Fast LLMs, even when they don't fit in RAM
Paper: LLM in a flash: Efficient Large Language Model Inference with Limited Memory
Summary by Adrian Wilkins-Caruana and Tyler Neylon
To quickly run an LLM, it’s best to store its parameters in standard (non-persistent) memory — meaning in DRAM. But some LLMs have many billions of parameters, which is more than typical consumer computers can store in DRAM. For example, a modern MacBook Pro can only store up to about 20B parameters in 10GB of memory. The best open-source LLMs contain >70B parameters, but many other models contain hundreds of billions.
To circumvent DRAM capacity limitations, computers can store and retrieve information from slower but higher-capacity long-term memory, called NAND or Flash (NAND memory is named after the NAND — or “not-and” — logic gate). The figure below shows the layout of a typical computer’s memory architecture. While the processors have fast access to DRAM, their access to Flash memory is much slower. This presents a tradeoff between speed and capacity. Computers can run LLM models that exceed their DRAM capacity by constantly swapping in and out subsets of the model’s parameters, but they’ll be dramatically slower. Today’s paper suggests a way to have the best of both worlds: big LLMs and fast inference.
To understand what’s possible, let’s see just how much the authors’ methods improved inference speed when a model’s parameters were stored in slow Flash memory. The figure below shows speeds for two inference implementations: naive, which naively loads each parameter from Flash when it’s needed; and ours, which is the authors’ implementation. In the naive case, most of the inference time goes into loading parameters from Flash. This loading time would be much closer to zero if the parameters were all stored in DRAM. Some additional time, in blue, is taken by number-crunching (compute). The authors improved the compute speed a bit, but they mostly improved the parameter-access latency.
Neuron activations in a neural network are just values that depend on the model’s parameters and input. An activation can, in theory, be either a positive or negative value, but often negative values are ignored (or zeroed out) to help the network focus on stronger activations. In practice, this means that over 90% of a network’s activations will end up computing to zero, which results in a lot of unnecessary computation. But we don’t know before computation which activations will be zero, since it depends on the model’s input. However, the authors used something called a low rank predictor, which is a way to predict which neurons will have strong activations. They used this predictor to determine which small subset of model parameters should be loaded. This change improved inference speed by 48%, and additionally reduced the amount of computation required. You might think that this would affect the quality of the model’s result, but actually the authors measured no significant loss in model quality across three zero-shot prediction tasks.

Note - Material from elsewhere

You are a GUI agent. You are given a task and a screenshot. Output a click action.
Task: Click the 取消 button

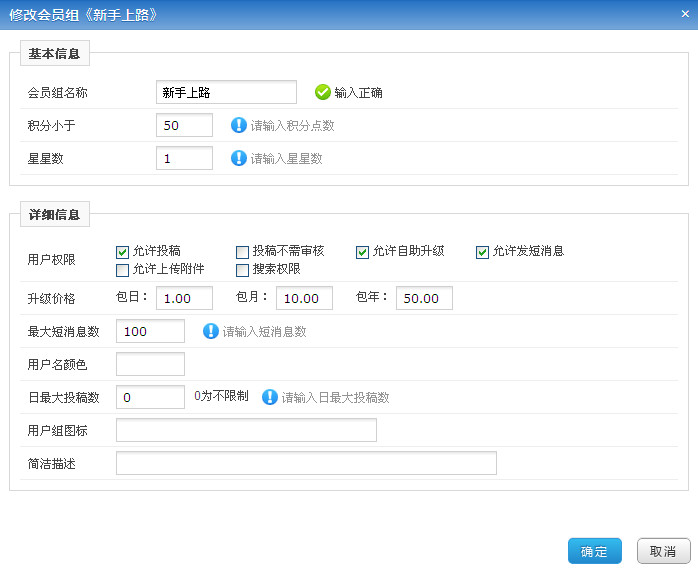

If you’d like to read more about how the sparsity of LLM neurons can be exploited, consider our recent summary of UltraFastLLMs.
But that’s not the only optimization they found! Parameters that are useful for one token will likely be useful for the next token, too. Based on this idea, the authors cached parameters that were predicted to be useful into DRAM, so that they didn’t need to be loaded again if they were also predicted to be useful for the next token. The parameters were then released from DRAM after a few more tokens were predicted. The authors call this approach windowed caching, and it’s shown in the figure below. This technique significantly reduced the time spent loading parameters from Flash to DRAM, improving inference speed by 450% beyond what was gained by using the above predictor.
Their next clever optimization was to rearrange how the LLM’s parameters were stored in memory. Once the above-mentioned predictor determined that a particular neuron was necessary, the model then had to load two specific parameter sequences that aren’t normally contiguous in memory. These are a single row and a single column of the two matrices that dictate the network’s behavior associated with that neuron. Even though these two parameter sequences live in different matrices, they can be stored as a single sequence in memory instead of in two separate locations. In general, it’s more efficient to load one large chunk of memory than two half-chunks because each load operation has additional overhead. This change improved inference speed by a further 89%.
Overall, the authors report that this method improved inference throughput by 4–5x on CPU, and by 20–25x on GPU. These are impressive results, and they definitely open up the possibility of more sophisticated neural networks running on ever simpler devices, like smartphones, smartwatches, or — and I may be letting my imagination get the better of me here — a smart fridge that can talk and help me decide what to cook for dinner. Ah, to dream the impossible dream.